The comments flooded in after the CMS proposed in July that surgeons collect data on every 10 minutes of perioperative activity. The American Medical Association branded the suggested requirement as an “undue burden.” The American Association of Neurological Surgeons and Congress of Neurological Surgeons warned the approach “is onerous and will result in underreporting of data.”
To stop and code how they spend every 10 minutes of their time would be a tall order to ask of anyone, much less busy doctors and surgeons.
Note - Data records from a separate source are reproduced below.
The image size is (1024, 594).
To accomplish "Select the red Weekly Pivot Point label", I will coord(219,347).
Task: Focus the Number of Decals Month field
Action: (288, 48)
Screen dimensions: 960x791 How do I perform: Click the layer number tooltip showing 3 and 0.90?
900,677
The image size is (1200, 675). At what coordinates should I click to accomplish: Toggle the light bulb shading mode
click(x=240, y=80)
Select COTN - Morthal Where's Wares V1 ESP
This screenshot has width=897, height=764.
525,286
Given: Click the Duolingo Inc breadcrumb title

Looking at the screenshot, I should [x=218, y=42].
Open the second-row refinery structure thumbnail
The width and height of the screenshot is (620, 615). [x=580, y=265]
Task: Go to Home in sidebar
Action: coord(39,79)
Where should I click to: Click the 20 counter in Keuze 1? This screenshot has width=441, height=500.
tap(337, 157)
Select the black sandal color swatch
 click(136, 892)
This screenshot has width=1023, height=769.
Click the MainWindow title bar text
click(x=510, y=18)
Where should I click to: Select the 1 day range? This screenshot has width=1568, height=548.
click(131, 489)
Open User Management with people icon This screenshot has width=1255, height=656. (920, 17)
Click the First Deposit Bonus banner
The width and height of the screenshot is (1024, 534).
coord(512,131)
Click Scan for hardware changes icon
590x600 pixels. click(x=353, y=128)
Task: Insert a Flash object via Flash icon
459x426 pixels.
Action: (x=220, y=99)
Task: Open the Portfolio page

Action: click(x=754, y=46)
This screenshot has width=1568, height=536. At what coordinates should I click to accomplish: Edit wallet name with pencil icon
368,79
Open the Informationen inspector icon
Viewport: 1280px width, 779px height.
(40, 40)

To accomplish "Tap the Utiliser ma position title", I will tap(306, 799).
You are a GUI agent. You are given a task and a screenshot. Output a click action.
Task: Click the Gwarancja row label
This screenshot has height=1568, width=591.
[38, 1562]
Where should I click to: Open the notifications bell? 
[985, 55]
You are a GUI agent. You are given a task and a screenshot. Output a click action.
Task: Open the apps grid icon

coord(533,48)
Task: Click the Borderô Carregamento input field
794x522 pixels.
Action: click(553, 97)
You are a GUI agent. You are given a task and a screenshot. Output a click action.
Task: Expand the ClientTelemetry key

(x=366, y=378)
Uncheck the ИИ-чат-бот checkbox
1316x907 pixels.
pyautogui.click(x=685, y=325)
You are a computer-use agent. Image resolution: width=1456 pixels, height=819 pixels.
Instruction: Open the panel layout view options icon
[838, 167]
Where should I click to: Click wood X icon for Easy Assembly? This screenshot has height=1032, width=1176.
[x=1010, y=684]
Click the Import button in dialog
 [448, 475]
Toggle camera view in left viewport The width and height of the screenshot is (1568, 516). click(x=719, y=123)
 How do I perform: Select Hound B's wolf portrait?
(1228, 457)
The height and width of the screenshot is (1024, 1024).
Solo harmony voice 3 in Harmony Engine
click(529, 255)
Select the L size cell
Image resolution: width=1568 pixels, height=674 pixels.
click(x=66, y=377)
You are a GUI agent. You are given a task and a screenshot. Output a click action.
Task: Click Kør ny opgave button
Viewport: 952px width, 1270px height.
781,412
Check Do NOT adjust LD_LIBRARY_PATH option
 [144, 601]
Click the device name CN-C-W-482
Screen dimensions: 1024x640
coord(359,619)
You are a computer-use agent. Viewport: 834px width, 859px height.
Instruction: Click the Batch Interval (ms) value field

So why did the CMS propose it?
As the agency explains in its 2017 Medicare physician fee schedule, Medicare pays for certain services, such as surgery, as global packages, issuing a single established payment “for particular services that we assume to be typically furnished during the established global period,” which can be zero, 10 or 90 days.
Those services include pre-operative visits, intra-operative services, any services as a result of complications following surgery, post-operative visits, pain management and other services and miscellaneous supplies.
The problem with this is that the CMS was having trouble with the valuation of its 10- and 90-day global packages, which meant it was paying for it-didn't-exactly-know-what services.
“We do not use actual data on services furnished in order to update the rates,” the CMS said, a fact it discussed in its 2015 physician fee schedule. For 2017 and 2018, it sought to transition all 10-day and 90-day global codes so they encompass only the day of surgery in order “to improve the accuracy of valuation and payment” for all of the visits, services and the procedure itself.
MACRA, the Medicare Access and CHIP Reauthorization Act of 2015, prohibited that transition. But it also required the CMS to develop “a process to gather information needed to value surgical services from a representative sample of physicians.” It needed objective data, without which the physician fee schedule could have “unwarranted payment disparities.”